▶ **Tasks to complete**:
[A] Summarize the Oregon school funding brief in two sentences.
[B] According to the Oregon school funding brief, how much did the legislature appropriate for K-12 public schools for the 2005-07 biennium?
[C] Go on with the Oregon school funding brief, starting after its final sentence.

▶ **Document segment**:
※

Nature of Proceedings and Judgment
Plaintiffs sought a declaratory judgment that the legislature’s appropriation of $5.3 billion for the kindergarten through 12th grade (K-12) school budget for the 2005-07 biennium violated ArticleVIII, sections 3 and 8, of the Oregon Constitution. Plaintiffs also sought a similar declaration for future biennia and corresponding injunctive relief to require the legislature to appropriate additional funds.
The trial court agreed with the state that Article VIII, sections 3 and 8 do not require the Legislative Assembly to appropriate additional funds for the K-12 public schools budget and granted judgment in the state’s favor.
Questions Presented
1.Did the legislature violate Article VIII, section 8 of the Oregon Constitution (Measure 1) when the legislature appropriated $5.3 billion for K-12 public schools for the 2005-07 biennium and issued a report that determined that the amount appropriated was not sufficient to meet quality goals established by law, identified the reasons for the insufficiency, its extent, and its impact on the state system’s ability to meet those goals in the future?
2.Did the legislature violate Article VIII, section 3 of the Oregon Constitution when the legislature appropriated $5.3 billion for K-12 public schools for the 2005-07 biennium?
Summary of Argument
Plaintiffs allege that Article VIII, sections 3 and 8, of the Oregon Constitution obligate the Legislative Assembly to provide more state funding for K-12 public schools than was provided by the 2005 Legislative Assembly for the 2005–2007 biennium. Article VIII, section 8 states that the Legislative Assembly “shall appropriate” sufficient funds to meet quality education goals “and publish a report that either demonstrates the appropriation is sufficient, or identifies the reasons for the insufficiency, its extent, and its impact on the ability of the state’s system of public education to meet those goals.” Plaintiffs argue that the word “and” between the Measure’s two major portions can mean only that the legislature must appropriate funds at the level plaintiffs identify. But the measure also states that the legislature shall publish a report that “either” demonstrates the sufficiency of the appropriation “or” identifies the reasons why not and the effects of that shortfall. Proper application of the rules of construction for initiated amendments demonstrates that the trial court correctly concluded that, in light of the full text of the measure, plaintiffs’ reading is untenable.
Even if construction of the text alone were insufficient to defeat plaintiffs’ reading, the measure’s history is not as plaintiffs would have it. That history demonstrates that the measure sought to require the legislature to explain why it fell short of full funding, if it did so, not to take the ultimate decision out of its hands.

※

▶ **Data section**:
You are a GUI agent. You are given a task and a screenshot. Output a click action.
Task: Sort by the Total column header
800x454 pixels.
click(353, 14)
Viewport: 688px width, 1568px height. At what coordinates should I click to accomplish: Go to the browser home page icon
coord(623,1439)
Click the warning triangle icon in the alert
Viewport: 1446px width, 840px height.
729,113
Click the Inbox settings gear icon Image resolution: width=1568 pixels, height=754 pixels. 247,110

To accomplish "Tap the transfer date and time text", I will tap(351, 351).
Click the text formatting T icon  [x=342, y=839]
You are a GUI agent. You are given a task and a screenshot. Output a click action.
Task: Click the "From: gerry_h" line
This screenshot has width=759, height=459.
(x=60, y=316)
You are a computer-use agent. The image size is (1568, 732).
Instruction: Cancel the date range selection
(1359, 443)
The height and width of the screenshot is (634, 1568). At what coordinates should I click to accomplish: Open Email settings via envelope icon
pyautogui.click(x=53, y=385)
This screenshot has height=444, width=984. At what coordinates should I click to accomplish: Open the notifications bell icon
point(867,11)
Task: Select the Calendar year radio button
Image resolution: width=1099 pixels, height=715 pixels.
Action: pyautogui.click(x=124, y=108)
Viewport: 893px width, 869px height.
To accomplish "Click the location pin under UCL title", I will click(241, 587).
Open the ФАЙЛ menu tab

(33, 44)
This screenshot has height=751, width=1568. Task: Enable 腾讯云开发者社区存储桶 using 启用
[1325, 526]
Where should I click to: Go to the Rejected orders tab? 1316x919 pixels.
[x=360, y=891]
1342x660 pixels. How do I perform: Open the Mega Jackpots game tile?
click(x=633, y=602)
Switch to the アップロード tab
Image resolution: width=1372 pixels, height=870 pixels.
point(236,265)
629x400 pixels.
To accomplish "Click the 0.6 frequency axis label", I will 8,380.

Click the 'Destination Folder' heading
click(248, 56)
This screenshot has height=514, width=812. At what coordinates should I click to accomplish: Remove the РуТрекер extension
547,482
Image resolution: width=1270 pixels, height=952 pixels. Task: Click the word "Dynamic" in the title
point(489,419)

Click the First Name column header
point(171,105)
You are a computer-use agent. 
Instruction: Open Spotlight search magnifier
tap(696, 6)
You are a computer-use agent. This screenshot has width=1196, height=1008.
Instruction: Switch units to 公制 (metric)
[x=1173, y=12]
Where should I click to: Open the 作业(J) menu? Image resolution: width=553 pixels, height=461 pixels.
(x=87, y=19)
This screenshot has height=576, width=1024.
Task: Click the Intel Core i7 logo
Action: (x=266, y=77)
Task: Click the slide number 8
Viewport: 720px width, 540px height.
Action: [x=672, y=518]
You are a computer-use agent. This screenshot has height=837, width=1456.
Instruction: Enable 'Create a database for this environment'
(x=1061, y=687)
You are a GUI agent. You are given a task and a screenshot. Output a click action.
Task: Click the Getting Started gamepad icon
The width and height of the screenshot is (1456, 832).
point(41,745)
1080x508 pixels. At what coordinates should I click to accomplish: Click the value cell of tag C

※

▶ **Answer list**:
[A] Plaintiffs sought a declaration that the legislature's $5.3 billion appropriation for K-12 schools in the 2005-07 biennium violated Article VIII, sections 3 and 8, of the Oregon Constitution, but the trial court granted judgment for the state. The brief argues that the measure's requirement of a report that "either" shows the appropriation is sufficient "or" explains the shortfall, along with the measure's history, shows the legislature must explain any shortfall rather than give up the final funding decision.

[B] $5.3 billion.

[C]
Plaintiffs are also incorrect in asserting that Article VIII, section 3 of the Oregon Constitution requires the legislature to fund K-12 education at a particular level. Controlling Oregon Supreme Court case law establishes that Article VIII, section 3 does not pertain to school funding at all. That section requires the legislature to “provide by law for the establishment of a uniform, and general system of Common schools.” It says nothing about minimum funding levels. Plaintiffs’ reliance on out-of-state cases interpreting other states’ constitutional provisions is misplaced in light of Article VIII, section 3’s text and controlling case law. Moreover, none of the out-of-state cases cited by plaintiffs were interpreting a provision substantially similar in text, context, and history to Article VIII, section 3.
ANSWER TO ASSIGNMENT OF ERROR
The trial court correctly granted the state’s motion for summary judgment and denied plaintiffs’ similar motion.
Preservation
The state agrees that both sides filed motions for summary judgment, thereby preserving the issues presented on appeal.
Standard of Review.
The correct interpretation of a statute or constitutional provision is a question of law, which this court reviews anew. See, e.g., Liberty v. DOT, 342 Or 11, 17, 148 P3d 909 (2006).
ARGUMENT
In Withers v. State, 133 Or App 377, 379-81, 891 P2d 675, rev den 321 Or 284 (1995), this court briefly canvassed the recent history of school funding in Oregon. That history and common knowledge reveal that, especially since the voters enacted property tax limitations, the weight of providing school funding has largely been shifted from local government to the state, that the state has been engaged in efforts to eliminate disparities created under the former system, and that funding of schools has been a perennial bone of contention in the legislature and among the citizens. This case is another chapter in that ongoing controversy. Plaintiffs seize upon a constitutional amendment that, as demonstrated in part IB3, below, was intended to put pressure on the legislature to fund the schools more fully or be forced to explain why they did not do so. In pursuit of their arguably laudable goals, however, they incorrectly ignore the demonstrable intentions of the drafters and enactors and read that measure to take the funding decision out of the legislature’s hands.
This brief examines the text, context, and history of Measure 1 to demonstrate why plaintiffs’ reading of that measure is incorrect. The state then explains that Article VIII, section 3 of the Oregon Constitution has been authoritatively construed to have nothing to do with school funding, a result consistent with that provision’s text and context.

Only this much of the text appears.